## Work task
Set down all of the records exactly.

(Stored items from a collection)
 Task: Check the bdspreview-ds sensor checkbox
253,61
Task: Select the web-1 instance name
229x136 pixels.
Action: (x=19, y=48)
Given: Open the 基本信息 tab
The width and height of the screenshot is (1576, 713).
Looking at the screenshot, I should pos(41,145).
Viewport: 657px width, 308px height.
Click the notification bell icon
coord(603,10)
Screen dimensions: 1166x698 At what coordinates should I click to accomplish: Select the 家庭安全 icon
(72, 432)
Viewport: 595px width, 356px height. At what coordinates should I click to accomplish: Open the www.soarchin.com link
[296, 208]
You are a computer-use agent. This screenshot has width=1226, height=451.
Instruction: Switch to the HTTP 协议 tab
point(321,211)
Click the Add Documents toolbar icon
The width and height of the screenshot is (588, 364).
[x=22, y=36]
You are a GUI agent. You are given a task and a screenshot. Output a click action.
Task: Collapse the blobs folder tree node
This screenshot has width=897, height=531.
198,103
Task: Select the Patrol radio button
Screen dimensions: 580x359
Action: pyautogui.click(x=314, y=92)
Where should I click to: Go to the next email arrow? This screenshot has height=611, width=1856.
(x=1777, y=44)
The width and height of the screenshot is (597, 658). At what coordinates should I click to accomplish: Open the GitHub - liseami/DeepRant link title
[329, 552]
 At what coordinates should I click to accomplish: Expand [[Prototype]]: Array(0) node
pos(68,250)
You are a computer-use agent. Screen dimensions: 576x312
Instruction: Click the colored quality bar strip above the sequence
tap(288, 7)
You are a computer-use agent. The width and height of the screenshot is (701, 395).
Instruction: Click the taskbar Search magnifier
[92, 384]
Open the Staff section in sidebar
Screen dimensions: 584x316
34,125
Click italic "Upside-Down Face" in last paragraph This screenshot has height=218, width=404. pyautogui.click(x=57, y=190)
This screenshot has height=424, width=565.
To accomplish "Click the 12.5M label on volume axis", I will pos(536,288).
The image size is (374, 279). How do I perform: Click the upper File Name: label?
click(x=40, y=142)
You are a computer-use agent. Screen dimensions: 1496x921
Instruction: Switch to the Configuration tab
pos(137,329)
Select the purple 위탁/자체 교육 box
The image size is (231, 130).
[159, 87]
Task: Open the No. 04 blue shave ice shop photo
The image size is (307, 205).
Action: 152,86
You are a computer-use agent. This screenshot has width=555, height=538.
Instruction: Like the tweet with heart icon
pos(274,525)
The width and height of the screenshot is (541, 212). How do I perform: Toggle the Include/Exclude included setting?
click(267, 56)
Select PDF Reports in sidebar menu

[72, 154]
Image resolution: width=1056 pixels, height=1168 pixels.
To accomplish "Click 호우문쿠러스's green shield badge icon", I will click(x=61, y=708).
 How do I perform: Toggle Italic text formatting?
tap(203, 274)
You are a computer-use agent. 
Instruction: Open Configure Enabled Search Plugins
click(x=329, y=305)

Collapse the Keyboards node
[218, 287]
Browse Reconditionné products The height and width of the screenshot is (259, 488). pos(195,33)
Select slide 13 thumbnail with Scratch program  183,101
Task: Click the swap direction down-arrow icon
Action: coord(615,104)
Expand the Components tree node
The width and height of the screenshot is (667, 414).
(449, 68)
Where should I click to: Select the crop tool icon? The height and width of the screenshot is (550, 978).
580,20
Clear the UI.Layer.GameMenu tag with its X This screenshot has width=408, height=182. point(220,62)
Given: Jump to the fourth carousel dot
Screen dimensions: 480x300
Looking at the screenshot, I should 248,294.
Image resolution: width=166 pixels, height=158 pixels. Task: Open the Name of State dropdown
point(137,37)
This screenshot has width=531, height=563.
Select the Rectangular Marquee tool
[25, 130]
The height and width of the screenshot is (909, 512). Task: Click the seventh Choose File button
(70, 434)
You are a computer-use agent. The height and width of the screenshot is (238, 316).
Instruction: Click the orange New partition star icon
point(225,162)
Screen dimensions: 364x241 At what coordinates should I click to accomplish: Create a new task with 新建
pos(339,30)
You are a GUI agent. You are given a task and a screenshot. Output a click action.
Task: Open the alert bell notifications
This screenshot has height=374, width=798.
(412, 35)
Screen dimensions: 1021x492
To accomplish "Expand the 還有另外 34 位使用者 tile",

## Exercise answer
 Task: Check the bdspreview-ds sensor checkbox
253,61
Task: Select the web-1 instance name
229x136 pixels.
Action: (x=19, y=48)
Given: Open the 基本信息 tab
The width and height of the screenshot is (1576, 713).
Looking at the screenshot, I should pos(41,145).
Viewport: 657px width, 308px height.
Click the notification bell icon
coord(603,10)
Screen dimensions: 1166x698 At what coordinates should I click to accomplish: Select the 家庭安全 icon
(72, 432)
Viewport: 595px width, 356px height. At what coordinates should I click to accomplish: Open the www.soarchin.com link
[296, 208]
You are a computer-use agent. This screenshot has width=1226, height=451.
Instruction: Switch to the HTTP 协议 tab
point(321,211)
Click the Add Documents toolbar icon
The width and height of the screenshot is (588, 364).
[x=22, y=36]
You are a GUI agent. You are given a task and a screenshot. Output a click action.
Task: Collapse the blobs folder tree node
This screenshot has width=897, height=531.
198,103
Task: Select the Patrol radio button
Screen dimensions: 580x359
Action: pyautogui.click(x=314, y=92)
Where should I click to: Go to the next email arrow? This screenshot has height=611, width=1856.
(x=1777, y=44)
The width and height of the screenshot is (597, 658). At what coordinates should I click to accomplish: Open the GitHub - liseami/DeepRant link title
[329, 552]
 At what coordinates should I click to accomplish: Expand [[Prototype]]: Array(0) node
pos(68,250)
You are a computer-use agent. Screen dimensions: 576x312
Instruction: Click the colored quality bar strip above the sequence
tap(288, 7)
You are a computer-use agent. The width and height of the screenshot is (701, 395).
Instruction: Click the taskbar Search magnifier
[92, 384]
Open the Staff section in sidebar
Screen dimensions: 584x316
34,125
Click italic "Upside-Down Face" in last paragraph This screenshot has height=218, width=404. pyautogui.click(x=57, y=190)
This screenshot has height=424, width=565.
To accomplish "Click the 12.5M label on volume axis", I will pos(536,288).
The image size is (374, 279). How do I perform: Click the upper File Name: label?
click(x=40, y=142)
You are a computer-use agent. Screen dimensions: 1496x921
Instruction: Switch to the Configuration tab
pos(137,329)
Select the purple 위탁/자체 교육 box
The image size is (231, 130).
[159, 87]
Task: Open the No. 04 blue shave ice shop photo
The image size is (307, 205).
Action: 152,86
You are a computer-use agent. This screenshot has width=555, height=538.
Instruction: Like the tweet with heart icon
pos(274,525)
The width and height of the screenshot is (541, 212). How do I perform: Toggle the Include/Exclude included setting?
click(267, 56)
Select PDF Reports in sidebar menu

[72, 154]
Image resolution: width=1056 pixels, height=1168 pixels.
To accomplish "Click 호우문쿠러스's green shield badge icon", I will click(x=61, y=708).
 How do I perform: Toggle Italic text formatting?
tap(203, 274)
You are a computer-use agent. 
Instruction: Open Configure Enabled Search Plugins
click(x=329, y=305)

Collapse the Keyboards node
[218, 287]
Browse Reconditionné products The height and width of the screenshot is (259, 488). pos(195,33)
Select slide 13 thumbnail with Scratch program  183,101
Task: Click the swap direction down-arrow icon
Action: coord(615,104)
Expand the Components tree node
The width and height of the screenshot is (667, 414).
(449, 68)
Where should I click to: Select the crop tool icon? The height and width of the screenshot is (550, 978).
580,20
Clear the UI.Layer.GameMenu tag with its X This screenshot has width=408, height=182. point(220,62)
Given: Jump to the fourth carousel dot
Screen dimensions: 480x300
Looking at the screenshot, I should 248,294.
Image resolution: width=166 pixels, height=158 pixels. Task: Open the Name of State dropdown
point(137,37)
This screenshot has width=531, height=563.
Select the Rectangular Marquee tool
[25, 130]
The height and width of the screenshot is (909, 512). Task: Click the seventh Choose File button
(70, 434)
You are a computer-use agent. The height and width of the screenshot is (238, 316).
Instruction: Click the orange New partition star icon
point(225,162)
Screen dimensions: 364x241 At what coordinates should I click to accomplish: Create a new task with 新建
pos(339,30)
You are a GUI agent. You are given a task and a screenshot. Output a click action.
Task: Open the alert bell notifications
This screenshot has height=374, width=798.
(412, 35)
Screen dimensions: 1021x492
To accomplish "Expand the 還有另外 34 位使用者 tile",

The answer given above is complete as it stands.